───── Estratto

Finalmente è giunto il giorno della partenza. Devo tirare pomeriggio perché il mio volo per Madrid parte in serata. Vengo assalita da fame cosmica e siccome pare che su Iberia non si mangi (non è una compagnia low cost, ma si paga da mangiare e anche parecchio), mi vado a sparare un mega trancio di pizza al self-service. Finalmente il decollo. L’aereo è pieno di turisti in bermuda e infradito diretti in Messico e spiagge Brasiliane. Ma chi me l’ha fatto fare di andare al freddo?
L’appuntamento con Daniela, la mia compagna di viaggio è a Madrid. Sarà solo un breve incontro, poiché là saliremo su due aerei diversi, che partono a mezz’ora di distanza, diretti alla destinazione finale, non essendo riuscite a trovare 2 posti sullo stesso veivolo. Giusto il tempo di fare 4 passi e raccontarcela, il suo volo, operato da Lan Chile, parte in perfetto orario a mezzanotte, mentre il mio con Iberia viene dato già con 2 ore di ritardo sul tabellone.
Alle 2.30 del mattino (con 2 ore e mezza di ritardo) finalmente mi imbarco su un orribile e stravecchio Airbus 340-300, coi sedili marroncini cacchetta, le cuffie che non funzionano, i canali musicali che non vanno ed un unico monitor piccolo e invisibile su cui danno “Mission Impossibile III”, a cui devo rinunciare per ovvi motivi. Non mi resta che cercare di dormire, quando il vecchio accanto a me ha la bella pensata di addormentarsi di sasso e cominciare a russare ininterrottamente, andando avanti per tutte le 14 ore di volo.

venerdì 4 agosto 2006

Dopo più di 14 interminabili ore di volo, cibo scadente e ormai 50 ore sveglia, atterro all’alba nientepopodimeno che a Santiago, capitale del Cile.
In aeroporto è un via vai di aitanti sciatori che vengono dal nostro emisfero per sciare sulle Ande anche nella nostra estate, ma nemmeno li guardo, perché semi rincoglionita dal sonno e dal freddo pungente. La temperatura è di 12 gradi. Daniela è già arrivata da 2 ore e passa e mi aspetta nel parcheggio dell’aeroporto.
Dopo una breve colazione a base di succo di fragola e biscotti si parte alla scoperta di Santiago.

──────────
───── Righe estratte

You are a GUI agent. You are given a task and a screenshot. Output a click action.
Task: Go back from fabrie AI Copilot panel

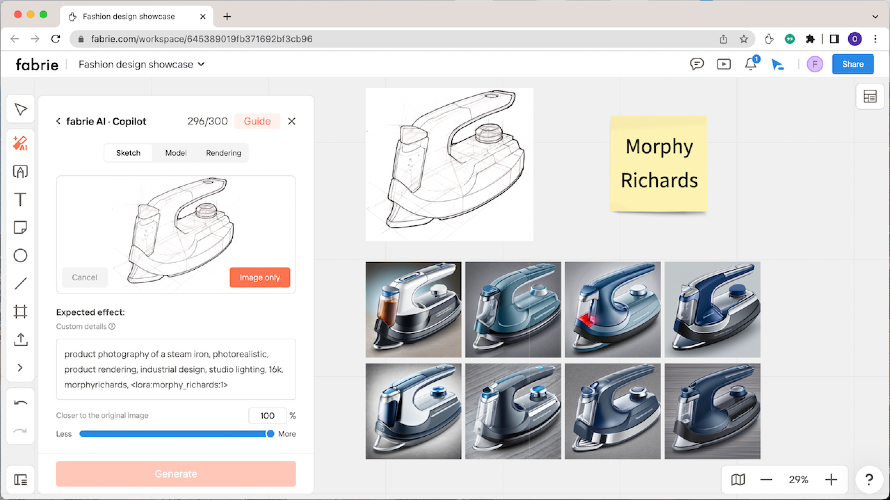[58, 121]
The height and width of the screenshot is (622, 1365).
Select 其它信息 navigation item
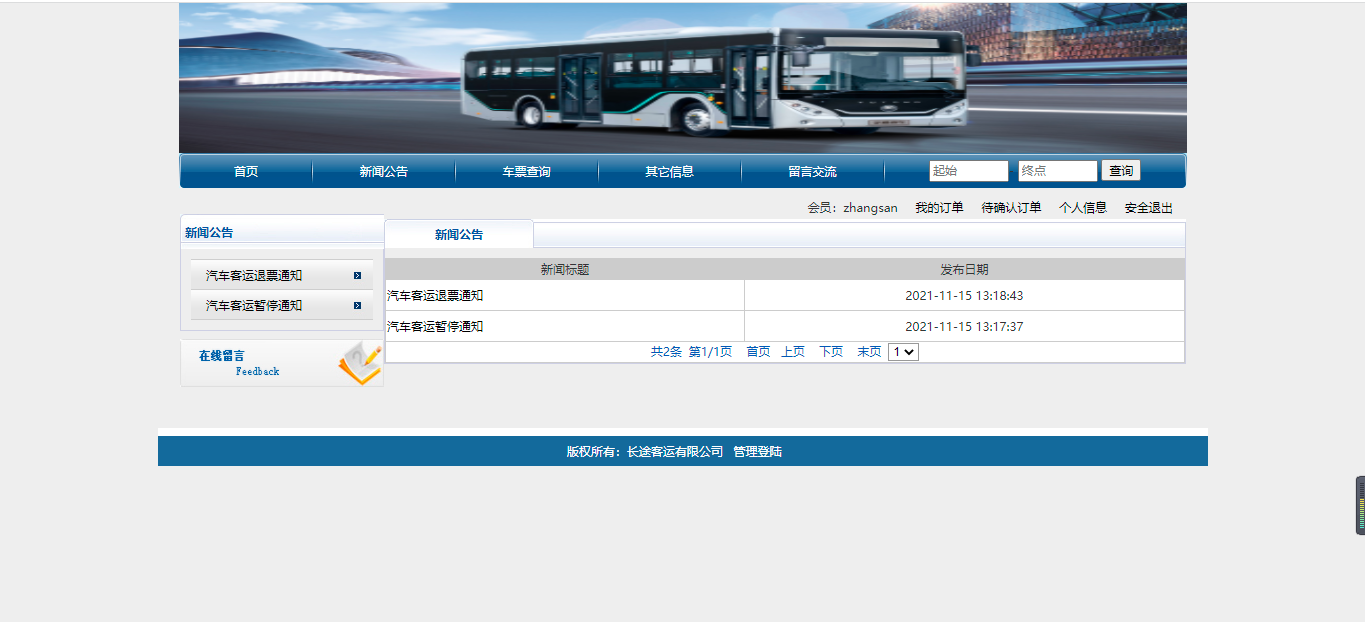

──────────

Compito assegnato A -
Rispondi a queste domande sull'estratto:
(i) Quale compagnia opera il volo di Daniela da Madrid?
(ii) Con quanto ritardo avviene l'imbarco sul volo Iberia?
(iii) Che temperatura c'è all'arrivo a Santiago?
Compito assegnato B - Perché, secondo l'estratto, a Madrid le due compagne di viaggio salgono su aerei diversi?
Per rispondere ci si basa soltanto sull'estratto.

Risposta scritta A -
(i) Lan Chile.
(ii) Con 2 ore e mezza di ritardo, alle 2.30 del mattino.
(iii) 12 gradi.

Risposta scritta B - Non sono riuscite a trovare due posti sullo stesso velivolo. Per questo a Madrid si vedono solo per un breve incontro, prima di due voli che partono a mezz'ora di distanza.